Em entrevista ao O Globo, Brustolin contou que a mera “suspeita de que os equipamentos podem estar sendo adulterados já deveria ser suficiente para que parassem de ser utilizados”. E também que o suposto uso do equipamento em submarinos brasileiros colocam em risco a eficácia das máquinas, as operações e as vidas das pessoas dentro deles e do Brasil.
O estudo contou com a colaboração dos pesquisadores Dennison de Oliveira, da Universidade Federal do Paraná (UFPR), e de Alcides Peron, da Universidade de São Paulo (USP).
Brsutolin explica que alguns países chegaram a suspeitar dos equipamentos.
“Foi o caso da Argentina, durante a Guerra das Malvinas.
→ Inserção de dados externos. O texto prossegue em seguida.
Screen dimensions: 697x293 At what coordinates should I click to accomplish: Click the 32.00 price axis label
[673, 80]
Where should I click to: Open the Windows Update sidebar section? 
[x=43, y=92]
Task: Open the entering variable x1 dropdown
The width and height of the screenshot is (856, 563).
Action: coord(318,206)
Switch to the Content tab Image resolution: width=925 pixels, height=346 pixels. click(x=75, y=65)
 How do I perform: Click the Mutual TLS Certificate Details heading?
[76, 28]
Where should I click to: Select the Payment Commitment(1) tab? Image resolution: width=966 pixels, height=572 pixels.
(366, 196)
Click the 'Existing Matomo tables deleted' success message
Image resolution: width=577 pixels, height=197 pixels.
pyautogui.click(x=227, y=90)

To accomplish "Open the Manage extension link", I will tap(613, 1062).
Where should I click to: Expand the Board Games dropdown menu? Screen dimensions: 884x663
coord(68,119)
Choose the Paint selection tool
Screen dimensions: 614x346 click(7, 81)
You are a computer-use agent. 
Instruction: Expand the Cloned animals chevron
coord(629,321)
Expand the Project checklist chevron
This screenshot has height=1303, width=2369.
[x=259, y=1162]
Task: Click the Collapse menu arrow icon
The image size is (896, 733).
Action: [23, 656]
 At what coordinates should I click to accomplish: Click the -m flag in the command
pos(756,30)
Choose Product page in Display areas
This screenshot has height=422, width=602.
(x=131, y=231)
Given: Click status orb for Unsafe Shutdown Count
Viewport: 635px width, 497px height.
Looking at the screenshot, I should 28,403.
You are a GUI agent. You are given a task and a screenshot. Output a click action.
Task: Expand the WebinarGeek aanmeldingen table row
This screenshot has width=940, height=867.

A Argentina perdeu a guerra e a adulteração nas máquinas de criptografia foi uma das razões para a derrota. Em 1992, um executivo da empresa foi sequestrado no Irã e revelou a fraude. A partir de 1995, passaram a ser publicadas reportagens cada vez mais frequentes sobre a adulteração de equipamentos da Crypto AG”, afirmou.
Adulteração
Ele conta que cientistas e pesquisadores precisam de provas e evidências para apontar esse tipo de adulteração, mas que governos não. Por isso, se houver suspeitas de algum sistema por parte de algum governo, deve deixar de utilizá-lo pois trata-se da comunicação confidencial e estratégica de um país.
Para o pesquisador, apenas uma falha de inteligência justifica a compra desses equipamentos de criptografia, entre 2014 e 2019, por parte da Marinha do Brasil, já que a própria NSA (Agência de Segurança Nacional dos Estados Unidos) admitiu a fraude.
Brustolin afirma que o Brasil tem capacidade para utilizar um próprio sistema de criptografia, desde que haja um investimento na área.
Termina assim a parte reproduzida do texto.